A Secretaria de Estado da Saúde de São Paulo informou nesta segunda-feira (1º) que foi descartada a suspeita de infecção pelo vírus Ebola em um paciente de 37 anos internado no Instituto de Infectologia Emílio Ribas.
A conclusão foi baseada em investigação epidemiológica conduzida pelo Centro de Informações Estratégicas em Vigilância em Saúde de São Paulo (CIEVS-SP) e em exames laboratoriais realizados pelo Instituto Adolfo Lutz, que não identificaram material genético do vírus Ebola.
O paciente, procedente da República Democrática do Congo e com histórico recente de viagem ao país africano, segue internado em estado grave na UTI do Emílio Ribas.
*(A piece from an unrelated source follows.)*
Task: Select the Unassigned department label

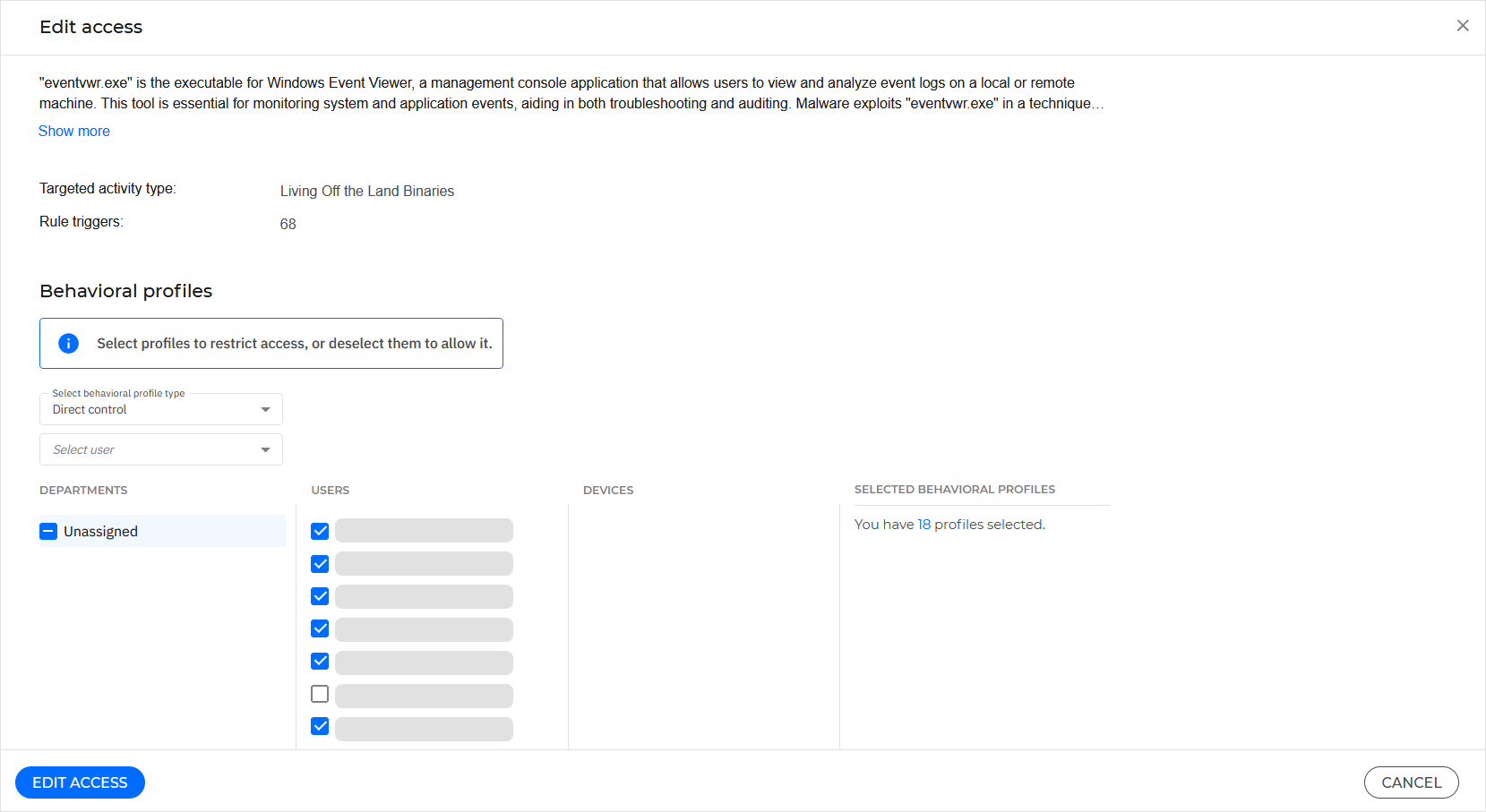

Segundo a SES-SP, exames anteriores já haviam identificado a presença da bactéria Neisseria meningitidis, causadora da meningite meningocócica.
O homem apresentou sintomas como febre e diarreia, o que levou à adoção imediata dos protocolos preventivos previstos para casos suspeitos de Ebola. A Secretaria destacou, porém, que o paciente não esteve em áreas consideradas de risco dentro da República Democrática do Congo.
De acordo com a Coordenadoria de Controle de Doenças da SES-SP, o risco de introdução do Ebola no Brasil permanece muito baixo. Entre os fatores considerados estão a ausência histórica de transmissão da doença na América do Sul, a inexistência de voos diretos entre áreas afetadas e o continente sul-americano, além da forma de transmissão do vírus, que exige contato direto com sangue, secreções ou fluidos corporais de pessoas infectadas sintomáticas.
Mesmo com o descarte do caso, a orientação às unidades de saúde é manter vigilância para pacientes com febre e histórico de viagem recente para regiões com circulação do vírus, além de contatos próximos de casos suspeitos ou confirmados.